Aaron Rodgers said just over a month ago that he intends to play for the New York Jets next season, and it still sounds strange to this day. Even stranger is how difficult it’s proving to actually execute the trade that Rodgers says he wants. 

Rodgers is still a Green Bay Packer, and the weeks since his declaration have shown why a trade involving this one player is uniquely complicated. This isn’t as easy as swapping some cheese curds for pastrami.

The factors include Rodgers’s age, his recent performance, his possible retirement date and the enormous sum of money he’s due—variables that all affect the compensation both sides could expect to be involved in a deal. And whatever changes hands between the Jets and Packers figures to be far less than recent blockbuster deals involving star quarterbacks. 

Green Bay might be holding out for a haul befitting a player who has won two MVP awards in the last three years. But the Jets also know they’re seemingly the only suitor for a 39-year-old with a huge contract coming who is off a down season. They’re also the ones who can afford to wait. 

“He’s gonna be here,” Jets general manager Joe Douglas said at a recent event. 

As time has passed since Rodgers made his intentions public, there hasn’t been much pressure for either side to immediately buckle to the other’s demands. That’s quickly changing. Even though there’s no official deadline for any deal to get done, this year’s NFL draft begins a week from Thursday, and if the Packers want to recoup picks this year, time is running out. That’s one of the several reasons the Jets have a fair bit of leverage—even though they’re the ones utterly desperate for a quarterback. 

The Jets appear to be the only potential suitor for Aaron Rodgers.

Photo: Jeff Hanisch/USA TODAY Sports

The Jets’ near-term future has become Rodgers or bust. Zach Wilson, the young quarterback they took with the No. 2 overall pick two years ago, has been a flop. They let other free agent passers get gobbled up by other teams. With a playoff-caliber roster—except for the huge void at quarterback—they need Rodgers more than their fans need a guy in a fireman helmet to lead them in the spelling of the team’s name. 

But that doesn’t mean the Packers can demand a ransom from the Jets and expect them simply to pay up. The Packers need the Jets just as much as they need a quarterback.

* [EXTRACTED DATA]:
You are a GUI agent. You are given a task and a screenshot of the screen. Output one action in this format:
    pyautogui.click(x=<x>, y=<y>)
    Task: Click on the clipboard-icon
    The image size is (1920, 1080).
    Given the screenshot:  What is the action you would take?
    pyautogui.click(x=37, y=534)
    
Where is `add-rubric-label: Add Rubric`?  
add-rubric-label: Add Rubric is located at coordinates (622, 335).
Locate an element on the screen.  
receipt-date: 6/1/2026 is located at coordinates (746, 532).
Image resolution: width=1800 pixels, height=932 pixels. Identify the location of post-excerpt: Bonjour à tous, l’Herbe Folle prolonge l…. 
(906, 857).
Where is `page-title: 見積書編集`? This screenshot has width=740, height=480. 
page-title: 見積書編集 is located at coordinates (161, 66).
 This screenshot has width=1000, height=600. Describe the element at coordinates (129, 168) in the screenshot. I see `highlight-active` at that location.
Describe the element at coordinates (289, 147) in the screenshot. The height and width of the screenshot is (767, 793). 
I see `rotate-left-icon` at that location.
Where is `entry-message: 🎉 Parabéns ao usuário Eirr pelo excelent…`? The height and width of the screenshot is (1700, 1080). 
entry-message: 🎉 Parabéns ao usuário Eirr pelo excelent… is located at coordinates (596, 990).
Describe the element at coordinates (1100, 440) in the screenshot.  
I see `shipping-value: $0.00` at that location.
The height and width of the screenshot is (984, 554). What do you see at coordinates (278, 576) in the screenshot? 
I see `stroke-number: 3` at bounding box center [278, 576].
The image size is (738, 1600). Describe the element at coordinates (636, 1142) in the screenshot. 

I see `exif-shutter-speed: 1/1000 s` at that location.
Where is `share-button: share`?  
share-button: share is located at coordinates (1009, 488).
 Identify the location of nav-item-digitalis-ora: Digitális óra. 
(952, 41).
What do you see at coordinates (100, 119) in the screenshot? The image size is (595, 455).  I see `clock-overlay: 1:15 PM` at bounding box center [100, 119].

* [WORK TO COMPLETE]:
From the article above about the Aaron Rodgers trade, condense the paragraph that begins "As time has passed since Rodgers made his intentions public" into a shorter version that keeps its main facts.

* [SOLUTION FOR THIS TASK]:
Since Rodgers went public, neither team has felt much pressure to give in, but that is changing fast. There is no official deadline for a deal. Still, the NFL draft begins a week from Thursday, so the Packers are running out of time to recoup picks this year. That is one of several reasons the Jets have a fair bit of leverage, even though they desperately need a quarterback.